(Records in a dataset)

>> BEGIN

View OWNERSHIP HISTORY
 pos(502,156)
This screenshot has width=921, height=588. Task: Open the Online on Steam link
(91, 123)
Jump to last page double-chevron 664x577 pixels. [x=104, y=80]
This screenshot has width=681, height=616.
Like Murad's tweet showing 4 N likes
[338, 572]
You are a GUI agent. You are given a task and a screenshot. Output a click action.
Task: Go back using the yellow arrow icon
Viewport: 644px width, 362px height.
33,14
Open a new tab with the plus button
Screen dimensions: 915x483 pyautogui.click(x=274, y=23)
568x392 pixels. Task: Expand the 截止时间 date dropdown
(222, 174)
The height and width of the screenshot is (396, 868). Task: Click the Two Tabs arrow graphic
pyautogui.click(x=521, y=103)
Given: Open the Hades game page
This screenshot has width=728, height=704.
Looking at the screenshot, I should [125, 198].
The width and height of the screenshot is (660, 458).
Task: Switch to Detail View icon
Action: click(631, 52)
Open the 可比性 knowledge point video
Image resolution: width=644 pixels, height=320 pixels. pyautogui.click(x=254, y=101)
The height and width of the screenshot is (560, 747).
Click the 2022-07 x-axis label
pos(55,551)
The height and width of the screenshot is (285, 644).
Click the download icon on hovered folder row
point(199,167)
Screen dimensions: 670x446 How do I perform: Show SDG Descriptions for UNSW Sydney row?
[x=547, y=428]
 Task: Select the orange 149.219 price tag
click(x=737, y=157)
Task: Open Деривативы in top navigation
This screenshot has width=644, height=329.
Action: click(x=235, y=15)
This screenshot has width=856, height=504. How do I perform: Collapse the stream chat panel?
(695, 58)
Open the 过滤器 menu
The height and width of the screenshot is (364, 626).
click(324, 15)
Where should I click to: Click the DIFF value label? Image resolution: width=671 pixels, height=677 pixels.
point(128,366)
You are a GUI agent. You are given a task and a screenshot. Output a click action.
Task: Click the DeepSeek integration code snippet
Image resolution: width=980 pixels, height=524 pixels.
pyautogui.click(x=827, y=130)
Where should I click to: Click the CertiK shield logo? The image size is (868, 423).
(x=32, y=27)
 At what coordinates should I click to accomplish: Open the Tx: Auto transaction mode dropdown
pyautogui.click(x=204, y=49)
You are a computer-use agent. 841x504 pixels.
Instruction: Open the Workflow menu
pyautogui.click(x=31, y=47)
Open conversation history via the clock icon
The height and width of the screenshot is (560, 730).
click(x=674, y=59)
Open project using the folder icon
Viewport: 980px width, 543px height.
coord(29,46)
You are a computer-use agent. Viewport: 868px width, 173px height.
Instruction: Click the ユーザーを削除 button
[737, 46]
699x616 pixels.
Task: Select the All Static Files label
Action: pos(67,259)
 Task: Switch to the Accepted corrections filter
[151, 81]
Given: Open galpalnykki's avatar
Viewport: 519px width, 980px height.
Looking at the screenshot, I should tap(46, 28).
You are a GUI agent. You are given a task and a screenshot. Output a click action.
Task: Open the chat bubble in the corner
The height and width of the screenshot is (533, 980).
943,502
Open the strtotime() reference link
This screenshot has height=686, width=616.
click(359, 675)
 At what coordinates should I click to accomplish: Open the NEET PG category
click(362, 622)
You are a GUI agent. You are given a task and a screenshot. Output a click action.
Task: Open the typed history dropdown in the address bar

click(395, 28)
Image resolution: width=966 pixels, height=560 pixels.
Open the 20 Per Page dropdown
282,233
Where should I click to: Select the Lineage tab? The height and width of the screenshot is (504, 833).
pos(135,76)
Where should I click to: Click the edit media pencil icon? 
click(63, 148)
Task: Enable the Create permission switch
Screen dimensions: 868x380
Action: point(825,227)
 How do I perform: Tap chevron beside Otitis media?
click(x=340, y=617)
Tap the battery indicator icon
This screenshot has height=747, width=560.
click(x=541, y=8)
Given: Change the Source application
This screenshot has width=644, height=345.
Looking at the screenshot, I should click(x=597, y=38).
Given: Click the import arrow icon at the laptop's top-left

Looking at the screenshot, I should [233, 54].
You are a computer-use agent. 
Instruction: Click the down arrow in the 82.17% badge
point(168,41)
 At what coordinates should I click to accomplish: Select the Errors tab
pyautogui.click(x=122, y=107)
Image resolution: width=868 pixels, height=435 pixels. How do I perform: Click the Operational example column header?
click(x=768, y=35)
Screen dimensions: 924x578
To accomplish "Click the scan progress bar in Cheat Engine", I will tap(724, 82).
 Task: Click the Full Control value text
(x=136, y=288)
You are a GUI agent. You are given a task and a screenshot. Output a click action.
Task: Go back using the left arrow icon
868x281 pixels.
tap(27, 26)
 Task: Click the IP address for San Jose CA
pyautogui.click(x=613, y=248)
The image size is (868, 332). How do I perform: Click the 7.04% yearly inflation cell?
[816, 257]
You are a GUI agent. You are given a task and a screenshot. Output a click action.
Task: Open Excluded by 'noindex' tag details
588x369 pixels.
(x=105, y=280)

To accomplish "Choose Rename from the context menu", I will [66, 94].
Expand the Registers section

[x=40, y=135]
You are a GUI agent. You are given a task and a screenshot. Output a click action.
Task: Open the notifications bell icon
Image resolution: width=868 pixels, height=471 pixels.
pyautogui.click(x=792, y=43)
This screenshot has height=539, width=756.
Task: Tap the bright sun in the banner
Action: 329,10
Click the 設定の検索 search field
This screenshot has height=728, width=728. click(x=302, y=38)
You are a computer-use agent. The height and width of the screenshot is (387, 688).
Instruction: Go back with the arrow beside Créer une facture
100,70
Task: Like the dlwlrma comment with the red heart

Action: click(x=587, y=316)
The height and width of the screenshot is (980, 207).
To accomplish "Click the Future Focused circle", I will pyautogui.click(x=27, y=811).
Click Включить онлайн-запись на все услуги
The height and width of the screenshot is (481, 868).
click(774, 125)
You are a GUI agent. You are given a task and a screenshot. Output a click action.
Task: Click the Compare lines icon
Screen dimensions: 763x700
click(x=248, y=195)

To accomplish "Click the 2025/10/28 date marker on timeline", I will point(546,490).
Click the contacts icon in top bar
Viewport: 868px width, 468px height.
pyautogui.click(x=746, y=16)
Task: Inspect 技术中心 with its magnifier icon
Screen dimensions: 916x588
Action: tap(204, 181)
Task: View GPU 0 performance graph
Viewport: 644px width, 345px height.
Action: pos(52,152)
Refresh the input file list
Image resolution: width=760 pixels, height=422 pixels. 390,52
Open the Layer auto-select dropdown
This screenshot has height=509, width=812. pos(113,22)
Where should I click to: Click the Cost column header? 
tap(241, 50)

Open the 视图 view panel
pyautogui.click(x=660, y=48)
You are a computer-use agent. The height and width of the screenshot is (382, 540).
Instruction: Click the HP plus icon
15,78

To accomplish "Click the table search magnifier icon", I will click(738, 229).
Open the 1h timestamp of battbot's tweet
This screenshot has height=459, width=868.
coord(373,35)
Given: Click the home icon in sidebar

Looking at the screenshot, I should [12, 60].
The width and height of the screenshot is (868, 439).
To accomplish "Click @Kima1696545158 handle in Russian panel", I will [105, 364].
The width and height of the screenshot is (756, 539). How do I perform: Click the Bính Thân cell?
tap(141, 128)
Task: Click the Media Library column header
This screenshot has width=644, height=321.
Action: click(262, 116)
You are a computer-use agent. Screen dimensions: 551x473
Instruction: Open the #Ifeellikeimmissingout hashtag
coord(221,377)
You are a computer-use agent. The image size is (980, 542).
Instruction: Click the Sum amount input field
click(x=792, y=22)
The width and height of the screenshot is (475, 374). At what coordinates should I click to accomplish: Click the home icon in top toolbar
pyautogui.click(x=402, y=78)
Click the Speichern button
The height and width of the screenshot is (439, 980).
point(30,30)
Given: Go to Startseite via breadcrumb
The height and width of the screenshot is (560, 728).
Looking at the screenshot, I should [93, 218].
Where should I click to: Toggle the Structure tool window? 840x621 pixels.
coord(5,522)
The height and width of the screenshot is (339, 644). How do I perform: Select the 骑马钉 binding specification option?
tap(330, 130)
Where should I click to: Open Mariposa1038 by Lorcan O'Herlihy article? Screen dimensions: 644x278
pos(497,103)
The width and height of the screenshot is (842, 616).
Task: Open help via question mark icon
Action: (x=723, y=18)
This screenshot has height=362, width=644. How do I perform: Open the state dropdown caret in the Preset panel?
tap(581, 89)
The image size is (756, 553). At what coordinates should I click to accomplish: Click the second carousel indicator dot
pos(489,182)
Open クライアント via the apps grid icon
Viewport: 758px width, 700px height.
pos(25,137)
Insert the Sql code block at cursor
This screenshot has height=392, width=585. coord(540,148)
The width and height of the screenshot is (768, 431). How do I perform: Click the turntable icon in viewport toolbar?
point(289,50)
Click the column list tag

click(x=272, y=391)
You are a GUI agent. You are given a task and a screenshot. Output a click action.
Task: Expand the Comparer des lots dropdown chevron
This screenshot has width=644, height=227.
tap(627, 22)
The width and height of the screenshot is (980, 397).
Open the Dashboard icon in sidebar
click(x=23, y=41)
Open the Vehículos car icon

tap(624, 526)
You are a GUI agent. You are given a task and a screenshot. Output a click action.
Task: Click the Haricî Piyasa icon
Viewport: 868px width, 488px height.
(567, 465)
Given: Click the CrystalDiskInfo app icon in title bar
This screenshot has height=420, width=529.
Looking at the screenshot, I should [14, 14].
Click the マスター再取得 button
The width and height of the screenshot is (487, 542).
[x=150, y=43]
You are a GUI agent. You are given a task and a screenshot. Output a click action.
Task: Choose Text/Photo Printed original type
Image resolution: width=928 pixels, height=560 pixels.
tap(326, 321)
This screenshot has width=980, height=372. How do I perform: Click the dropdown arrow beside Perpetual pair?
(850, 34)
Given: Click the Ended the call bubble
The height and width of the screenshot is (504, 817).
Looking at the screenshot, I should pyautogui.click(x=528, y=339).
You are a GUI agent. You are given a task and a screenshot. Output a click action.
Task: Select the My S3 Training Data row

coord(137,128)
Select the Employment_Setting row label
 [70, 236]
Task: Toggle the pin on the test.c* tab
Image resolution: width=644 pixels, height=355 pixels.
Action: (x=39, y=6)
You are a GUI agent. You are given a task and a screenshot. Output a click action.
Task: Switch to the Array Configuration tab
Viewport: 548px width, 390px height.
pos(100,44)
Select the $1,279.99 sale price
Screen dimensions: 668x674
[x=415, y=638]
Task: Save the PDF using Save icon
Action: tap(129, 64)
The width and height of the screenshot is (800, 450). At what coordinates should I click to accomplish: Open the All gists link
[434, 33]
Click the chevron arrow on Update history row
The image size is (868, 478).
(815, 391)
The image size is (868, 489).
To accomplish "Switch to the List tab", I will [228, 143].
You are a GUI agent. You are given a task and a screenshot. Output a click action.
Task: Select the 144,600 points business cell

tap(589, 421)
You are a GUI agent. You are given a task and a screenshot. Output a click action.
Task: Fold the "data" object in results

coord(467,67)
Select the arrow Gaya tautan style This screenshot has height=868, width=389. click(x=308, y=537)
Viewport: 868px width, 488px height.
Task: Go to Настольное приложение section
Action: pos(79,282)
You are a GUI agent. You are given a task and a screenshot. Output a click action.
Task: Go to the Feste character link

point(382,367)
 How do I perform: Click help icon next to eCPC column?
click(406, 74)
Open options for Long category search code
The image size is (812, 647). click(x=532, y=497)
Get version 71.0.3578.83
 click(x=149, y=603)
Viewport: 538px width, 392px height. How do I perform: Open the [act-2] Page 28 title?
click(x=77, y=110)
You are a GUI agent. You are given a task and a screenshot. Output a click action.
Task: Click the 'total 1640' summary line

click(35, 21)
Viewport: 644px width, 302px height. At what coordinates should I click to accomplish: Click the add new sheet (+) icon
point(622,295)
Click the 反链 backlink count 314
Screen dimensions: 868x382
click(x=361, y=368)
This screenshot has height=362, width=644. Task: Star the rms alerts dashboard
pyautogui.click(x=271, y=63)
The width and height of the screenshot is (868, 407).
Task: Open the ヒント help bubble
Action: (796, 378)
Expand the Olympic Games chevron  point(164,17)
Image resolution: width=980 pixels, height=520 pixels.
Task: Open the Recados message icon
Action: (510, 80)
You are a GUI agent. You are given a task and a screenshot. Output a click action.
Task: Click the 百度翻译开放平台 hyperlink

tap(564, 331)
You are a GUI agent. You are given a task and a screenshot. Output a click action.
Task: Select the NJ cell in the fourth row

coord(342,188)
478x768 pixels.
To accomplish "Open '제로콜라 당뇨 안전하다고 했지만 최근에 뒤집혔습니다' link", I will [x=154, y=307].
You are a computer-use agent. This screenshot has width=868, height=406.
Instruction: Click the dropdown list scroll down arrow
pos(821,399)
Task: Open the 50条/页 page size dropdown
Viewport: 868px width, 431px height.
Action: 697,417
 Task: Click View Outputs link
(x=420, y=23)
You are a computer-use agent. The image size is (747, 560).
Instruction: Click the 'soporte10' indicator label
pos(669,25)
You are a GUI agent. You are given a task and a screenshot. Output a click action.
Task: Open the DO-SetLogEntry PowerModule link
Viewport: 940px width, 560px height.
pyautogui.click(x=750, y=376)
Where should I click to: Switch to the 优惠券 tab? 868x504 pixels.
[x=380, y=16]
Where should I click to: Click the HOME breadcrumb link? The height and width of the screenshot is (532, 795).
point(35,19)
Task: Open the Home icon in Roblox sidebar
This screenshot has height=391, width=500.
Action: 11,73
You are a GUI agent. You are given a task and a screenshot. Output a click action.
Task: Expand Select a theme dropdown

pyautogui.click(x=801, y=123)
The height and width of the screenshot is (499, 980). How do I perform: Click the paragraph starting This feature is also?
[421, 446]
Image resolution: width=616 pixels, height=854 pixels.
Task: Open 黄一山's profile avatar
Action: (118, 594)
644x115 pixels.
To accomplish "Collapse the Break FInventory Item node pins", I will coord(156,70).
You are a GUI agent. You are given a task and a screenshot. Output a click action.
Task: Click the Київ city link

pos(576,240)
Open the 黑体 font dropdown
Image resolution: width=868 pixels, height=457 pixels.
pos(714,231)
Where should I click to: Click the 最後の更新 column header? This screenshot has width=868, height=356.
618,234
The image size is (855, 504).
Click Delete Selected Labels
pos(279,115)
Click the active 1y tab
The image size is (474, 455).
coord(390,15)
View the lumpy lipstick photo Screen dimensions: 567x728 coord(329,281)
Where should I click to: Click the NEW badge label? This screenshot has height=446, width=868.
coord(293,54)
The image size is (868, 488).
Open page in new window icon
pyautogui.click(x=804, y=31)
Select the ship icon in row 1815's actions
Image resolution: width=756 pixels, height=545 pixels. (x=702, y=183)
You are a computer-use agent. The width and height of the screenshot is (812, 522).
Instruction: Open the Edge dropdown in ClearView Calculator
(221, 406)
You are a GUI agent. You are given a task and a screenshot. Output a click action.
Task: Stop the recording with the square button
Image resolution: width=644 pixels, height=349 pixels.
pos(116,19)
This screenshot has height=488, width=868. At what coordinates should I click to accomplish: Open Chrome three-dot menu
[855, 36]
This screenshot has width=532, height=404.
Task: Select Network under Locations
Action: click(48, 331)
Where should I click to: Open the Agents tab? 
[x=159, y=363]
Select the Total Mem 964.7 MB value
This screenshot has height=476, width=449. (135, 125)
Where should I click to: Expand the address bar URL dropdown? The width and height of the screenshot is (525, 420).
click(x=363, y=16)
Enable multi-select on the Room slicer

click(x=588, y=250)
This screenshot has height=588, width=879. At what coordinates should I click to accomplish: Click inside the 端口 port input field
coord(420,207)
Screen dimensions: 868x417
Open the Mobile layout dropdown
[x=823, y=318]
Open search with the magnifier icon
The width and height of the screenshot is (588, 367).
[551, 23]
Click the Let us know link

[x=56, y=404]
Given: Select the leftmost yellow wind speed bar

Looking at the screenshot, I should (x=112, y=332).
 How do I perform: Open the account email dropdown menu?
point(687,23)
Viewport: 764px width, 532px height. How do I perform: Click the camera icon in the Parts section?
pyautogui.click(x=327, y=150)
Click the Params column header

>> END

#### Goal:
Could you reproduce, word for word, the lines in the records above from the one containing "The height and width of the screenshot is (339, 644)." through the one containing "click(x=272, y=391)", with both of those lines included?

#### The reply:
The height and width of the screenshot is (339, 644). How do I perform: Select the 骑马钉 binding specification option?
tap(330, 130)
Where should I click to: Open Mariposa1038 by Lorcan O'Herlihy article? Screen dimensions: 644x278
pos(497,103)
The width and height of the screenshot is (842, 616).
Task: Open help via question mark icon
Action: (x=723, y=18)
This screenshot has height=362, width=644. How do I perform: Open the state dropdown caret in the Preset panel?
tap(581, 89)
The image size is (756, 553). At what coordinates should I click to accomplish: Click the second carousel indicator dot
pos(489,182)
Open クライアント via the apps grid icon
Viewport: 758px width, 700px height.
pos(25,137)
Insert the Sql code block at cursor
This screenshot has height=392, width=585. coord(540,148)
The width and height of the screenshot is (768, 431). How do I perform: Click the turntable icon in viewport toolbar?
point(289,50)
Click the column list tag

click(x=272, y=391)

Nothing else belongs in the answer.